-- Start of INFORMATION SUPPLIED --

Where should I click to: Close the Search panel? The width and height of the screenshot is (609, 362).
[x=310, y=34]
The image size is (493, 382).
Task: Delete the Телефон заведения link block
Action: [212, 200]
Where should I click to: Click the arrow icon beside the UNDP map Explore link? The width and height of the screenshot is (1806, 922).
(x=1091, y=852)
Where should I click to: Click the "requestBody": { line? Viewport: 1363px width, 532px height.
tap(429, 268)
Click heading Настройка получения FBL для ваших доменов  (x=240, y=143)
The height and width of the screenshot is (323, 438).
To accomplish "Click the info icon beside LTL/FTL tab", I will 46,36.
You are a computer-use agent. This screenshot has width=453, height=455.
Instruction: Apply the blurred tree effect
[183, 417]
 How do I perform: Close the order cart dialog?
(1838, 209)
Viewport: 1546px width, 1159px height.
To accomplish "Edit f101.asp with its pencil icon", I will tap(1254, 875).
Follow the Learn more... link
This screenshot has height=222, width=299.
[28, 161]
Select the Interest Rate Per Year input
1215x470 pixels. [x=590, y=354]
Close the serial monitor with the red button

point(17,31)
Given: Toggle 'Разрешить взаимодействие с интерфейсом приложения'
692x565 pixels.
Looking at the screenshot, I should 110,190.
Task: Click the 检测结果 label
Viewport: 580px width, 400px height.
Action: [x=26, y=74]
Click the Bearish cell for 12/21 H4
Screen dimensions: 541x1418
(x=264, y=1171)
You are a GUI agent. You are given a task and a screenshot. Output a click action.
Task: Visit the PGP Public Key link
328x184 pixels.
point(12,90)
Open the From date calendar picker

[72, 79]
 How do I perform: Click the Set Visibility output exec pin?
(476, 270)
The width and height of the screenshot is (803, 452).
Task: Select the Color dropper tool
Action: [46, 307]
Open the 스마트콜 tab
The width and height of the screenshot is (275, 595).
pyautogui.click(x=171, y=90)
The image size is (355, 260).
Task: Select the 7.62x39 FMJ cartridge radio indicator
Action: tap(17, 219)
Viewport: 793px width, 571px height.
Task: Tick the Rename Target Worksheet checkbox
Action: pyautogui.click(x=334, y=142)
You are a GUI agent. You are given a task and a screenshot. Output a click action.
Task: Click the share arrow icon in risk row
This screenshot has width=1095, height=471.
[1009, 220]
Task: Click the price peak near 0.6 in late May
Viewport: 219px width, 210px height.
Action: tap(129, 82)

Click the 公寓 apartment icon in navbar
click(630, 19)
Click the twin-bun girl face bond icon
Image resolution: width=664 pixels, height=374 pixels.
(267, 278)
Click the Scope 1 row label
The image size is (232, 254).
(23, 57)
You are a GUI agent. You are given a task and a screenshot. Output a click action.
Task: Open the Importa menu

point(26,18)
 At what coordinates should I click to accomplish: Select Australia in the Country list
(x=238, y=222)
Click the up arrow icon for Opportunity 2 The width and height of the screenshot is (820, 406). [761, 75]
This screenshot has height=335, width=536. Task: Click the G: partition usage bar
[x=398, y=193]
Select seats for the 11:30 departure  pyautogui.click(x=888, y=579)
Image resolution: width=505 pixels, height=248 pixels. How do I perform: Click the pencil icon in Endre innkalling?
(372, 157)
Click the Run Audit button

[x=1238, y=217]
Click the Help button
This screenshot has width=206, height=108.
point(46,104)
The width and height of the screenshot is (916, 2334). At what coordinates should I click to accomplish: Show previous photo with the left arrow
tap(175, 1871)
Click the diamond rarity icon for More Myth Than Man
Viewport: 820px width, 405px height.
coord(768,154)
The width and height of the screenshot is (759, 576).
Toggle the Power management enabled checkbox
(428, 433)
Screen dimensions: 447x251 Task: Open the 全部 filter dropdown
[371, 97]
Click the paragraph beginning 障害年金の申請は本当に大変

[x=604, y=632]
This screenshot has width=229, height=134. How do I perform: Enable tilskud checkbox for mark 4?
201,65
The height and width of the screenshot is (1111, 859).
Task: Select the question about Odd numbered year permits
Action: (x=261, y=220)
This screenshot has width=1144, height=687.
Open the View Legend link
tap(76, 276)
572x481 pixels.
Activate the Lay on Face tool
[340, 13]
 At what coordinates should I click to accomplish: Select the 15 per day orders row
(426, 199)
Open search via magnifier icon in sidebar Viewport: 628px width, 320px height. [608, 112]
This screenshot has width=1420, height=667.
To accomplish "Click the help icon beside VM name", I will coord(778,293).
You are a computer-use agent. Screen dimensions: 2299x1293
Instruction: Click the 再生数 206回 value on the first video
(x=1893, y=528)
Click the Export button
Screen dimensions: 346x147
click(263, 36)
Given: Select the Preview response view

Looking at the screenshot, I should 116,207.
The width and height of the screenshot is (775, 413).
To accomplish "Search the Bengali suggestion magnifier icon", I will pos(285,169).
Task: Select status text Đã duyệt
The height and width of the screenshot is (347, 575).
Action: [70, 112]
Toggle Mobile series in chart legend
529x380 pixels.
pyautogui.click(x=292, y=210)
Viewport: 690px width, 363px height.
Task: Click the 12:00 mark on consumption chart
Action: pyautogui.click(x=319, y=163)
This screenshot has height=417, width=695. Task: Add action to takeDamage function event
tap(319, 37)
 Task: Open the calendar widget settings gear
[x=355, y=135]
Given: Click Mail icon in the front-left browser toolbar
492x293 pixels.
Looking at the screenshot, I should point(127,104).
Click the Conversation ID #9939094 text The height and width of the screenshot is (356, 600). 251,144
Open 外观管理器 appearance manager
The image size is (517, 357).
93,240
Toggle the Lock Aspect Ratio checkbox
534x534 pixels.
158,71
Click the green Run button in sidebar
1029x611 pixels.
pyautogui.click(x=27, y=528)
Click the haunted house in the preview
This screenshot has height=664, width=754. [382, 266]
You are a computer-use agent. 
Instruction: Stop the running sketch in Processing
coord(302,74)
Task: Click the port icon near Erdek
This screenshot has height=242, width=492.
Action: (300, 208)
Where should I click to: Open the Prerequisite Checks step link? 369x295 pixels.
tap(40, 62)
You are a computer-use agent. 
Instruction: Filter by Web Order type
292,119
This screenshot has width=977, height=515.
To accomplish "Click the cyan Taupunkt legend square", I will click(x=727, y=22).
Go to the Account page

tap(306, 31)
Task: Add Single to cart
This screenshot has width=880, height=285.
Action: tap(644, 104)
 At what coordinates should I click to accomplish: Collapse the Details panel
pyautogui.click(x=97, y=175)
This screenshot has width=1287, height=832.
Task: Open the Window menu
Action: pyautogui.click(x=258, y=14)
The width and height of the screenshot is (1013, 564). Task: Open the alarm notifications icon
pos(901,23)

-- End of INFORMATION SUPPLIED --

WHAT THE EXERCISE ASKS: Please copy out all of the lines above word for word, leaving nothing out and changing nothing.

ANSWER TO THIS TASK:
Where should I click to: Close the Search panel? The width and height of the screenshot is (609, 362).
[x=310, y=34]
The image size is (493, 382).
Task: Delete the Телефон заведения link block
Action: [212, 200]
Where should I click to: Click the arrow icon beside the UNDP map Explore link? The width and height of the screenshot is (1806, 922).
(x=1091, y=852)
Where should I click to: Click the "requestBody": { line? Viewport: 1363px width, 532px height.
tap(429, 268)
Click heading Настройка получения FBL для ваших доменов  (x=240, y=143)
The height and width of the screenshot is (323, 438).
To accomplish "Click the info icon beside LTL/FTL tab", I will 46,36.
You are a computer-use agent. This screenshot has width=453, height=455.
Instruction: Apply the blurred tree effect
[183, 417]
 How do I perform: Close the order cart dialog?
(1838, 209)
Viewport: 1546px width, 1159px height.
To accomplish "Edit f101.asp with its pencil icon", I will tap(1254, 875).
Follow the Learn more... link
This screenshot has height=222, width=299.
[28, 161]
Select the Interest Rate Per Year input
1215x470 pixels. [x=590, y=354]
Close the serial monitor with the red button

point(17,31)
Given: Toggle 'Разрешить взаимодействие с интерфейсом приложения'
692x565 pixels.
Looking at the screenshot, I should 110,190.
Task: Click the 检测结果 label
Viewport: 580px width, 400px height.
Action: [x=26, y=74]
Click the Bearish cell for 12/21 H4
Screen dimensions: 541x1418
(x=264, y=1171)
You are a GUI agent. You are given a task and a screenshot. Output a click action.
Task: Visit the PGP Public Key link
328x184 pixels.
point(12,90)
Open the From date calendar picker

[72, 79]
 How do I perform: Click the Set Visibility output exec pin?
(476, 270)
The width and height of the screenshot is (803, 452).
Task: Select the Color dropper tool
Action: [46, 307]
Open the 스마트콜 tab
The width and height of the screenshot is (275, 595).
pyautogui.click(x=171, y=90)
The image size is (355, 260).
Task: Select the 7.62x39 FMJ cartridge radio indicator
Action: tap(17, 219)
Viewport: 793px width, 571px height.
Task: Tick the Rename Target Worksheet checkbox
Action: pyautogui.click(x=334, y=142)
You are a GUI agent. You are given a task and a screenshot. Output a click action.
Task: Click the share arrow icon in risk row
This screenshot has width=1095, height=471.
[1009, 220]
Task: Click the price peak near 0.6 in late May
Viewport: 219px width, 210px height.
Action: tap(129, 82)

Click the 公寓 apartment icon in navbar
click(630, 19)
Click the twin-bun girl face bond icon
Image resolution: width=664 pixels, height=374 pixels.
(267, 278)
Click the Scope 1 row label
The image size is (232, 254).
(23, 57)
You are a GUI agent. You are given a task and a screenshot. Output a click action.
Task: Open the Importa menu

point(26,18)
 At what coordinates should I click to accomplish: Select Australia in the Country list
(x=238, y=222)
Click the up arrow icon for Opportunity 2 The width and height of the screenshot is (820, 406). [761, 75]
This screenshot has height=335, width=536. Task: Click the G: partition usage bar
[x=398, y=193]
Select seats for the 11:30 departure  pyautogui.click(x=888, y=579)
Image resolution: width=505 pixels, height=248 pixels. How do I perform: Click the pencil icon in Endre innkalling?
(372, 157)
Click the Run Audit button

[x=1238, y=217]
Click the Help button
This screenshot has width=206, height=108.
point(46,104)
The width and height of the screenshot is (916, 2334). At what coordinates should I click to accomplish: Show previous photo with the left arrow
tap(175, 1871)
Click the diamond rarity icon for More Myth Than Man
Viewport: 820px width, 405px height.
coord(768,154)
The width and height of the screenshot is (759, 576).
Toggle the Power management enabled checkbox
(428, 433)
Screen dimensions: 447x251 Task: Open the 全部 filter dropdown
[371, 97]
Click the paragraph beginning 障害年金の申請は本当に大変

[x=604, y=632]
This screenshot has width=229, height=134. How do I perform: Enable tilskud checkbox for mark 4?
201,65
The height and width of the screenshot is (1111, 859).
Task: Select the question about Odd numbered year permits
Action: (x=261, y=220)
This screenshot has width=1144, height=687.
Open the View Legend link
tap(76, 276)
572x481 pixels.
Activate the Lay on Face tool
[340, 13]
 At what coordinates should I click to accomplish: Select the 15 per day orders row
(426, 199)
Open search via magnifier icon in sidebar Viewport: 628px width, 320px height. [608, 112]
This screenshot has width=1420, height=667.
To accomplish "Click the help icon beside VM name", I will coord(778,293).
You are a computer-use agent. Screen dimensions: 2299x1293
Instruction: Click the 再生数 206回 value on the first video
(x=1893, y=528)
Click the Export button
Screen dimensions: 346x147
click(263, 36)
Given: Select the Preview response view

Looking at the screenshot, I should 116,207.
The width and height of the screenshot is (775, 413).
To accomplish "Search the Bengali suggestion magnifier icon", I will pos(285,169).
Task: Select status text Đã duyệt
The height and width of the screenshot is (347, 575).
Action: [70, 112]
Toggle Mobile series in chart legend
529x380 pixels.
pyautogui.click(x=292, y=210)
Viewport: 690px width, 363px height.
Task: Click the 12:00 mark on consumption chart
Action: pyautogui.click(x=319, y=163)
This screenshot has height=417, width=695. Task: Add action to takeDamage function event
tap(319, 37)
 Task: Open the calendar widget settings gear
[x=355, y=135]
Given: Click Mail icon in the front-left browser toolbar
492x293 pixels.
Looking at the screenshot, I should point(127,104).
Click the Conversation ID #9939094 text The height and width of the screenshot is (356, 600). 251,144
Open 外观管理器 appearance manager
The image size is (517, 357).
93,240
Toggle the Lock Aspect Ratio checkbox
534x534 pixels.
158,71
Click the green Run button in sidebar
1029x611 pixels.
pyautogui.click(x=27, y=528)
Click the haunted house in the preview
This screenshot has height=664, width=754. [382, 266]
You are a computer-use agent. 
Instruction: Stop the running sketch in Processing
coord(302,74)
Task: Click the port icon near Erdek
This screenshot has height=242, width=492.
Action: (300, 208)
Where should I click to: Open the Prerequisite Checks step link? 369x295 pixels.
tap(40, 62)
You are a computer-use agent. 
Instruction: Filter by Web Order type
292,119
This screenshot has width=977, height=515.
To accomplish "Click the cyan Taupunkt legend square", I will click(x=727, y=22).
Go to the Account page

tap(306, 31)
Task: Add Single to cart
This screenshot has width=880, height=285.
Action: tap(644, 104)
 At what coordinates should I click to accomplish: Collapse the Details panel
pyautogui.click(x=97, y=175)
This screenshot has width=1287, height=832.
Task: Open the Window menu
Action: pyautogui.click(x=258, y=14)
The width and height of the screenshot is (1013, 564). Task: Open the alarm notifications icon
pos(901,23)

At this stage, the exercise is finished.